> [Directions]
After finding the line with "Switch to the" in the data below, set down exactly each line through the one with "Where should I", inclusive, and stop there.

> [Given data]

★ ★ ★ ★ ★ ★ ★

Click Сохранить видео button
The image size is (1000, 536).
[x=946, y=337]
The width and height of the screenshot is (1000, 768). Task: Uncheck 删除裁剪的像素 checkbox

★ ★ ★ ★ ★ ★ ★

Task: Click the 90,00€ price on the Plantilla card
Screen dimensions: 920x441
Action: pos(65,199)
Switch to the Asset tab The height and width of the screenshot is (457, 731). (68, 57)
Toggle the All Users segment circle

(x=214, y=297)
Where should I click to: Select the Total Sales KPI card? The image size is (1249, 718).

★ ★ ★ ★ ★ ★ ★

> [Answer section]
Switch to the Asset tab The height and width of the screenshot is (457, 731). (68, 57)
Toggle the All Users segment circle

(x=214, y=297)
Where should I click to: Select the Total Sales KPI card? The image size is (1249, 718).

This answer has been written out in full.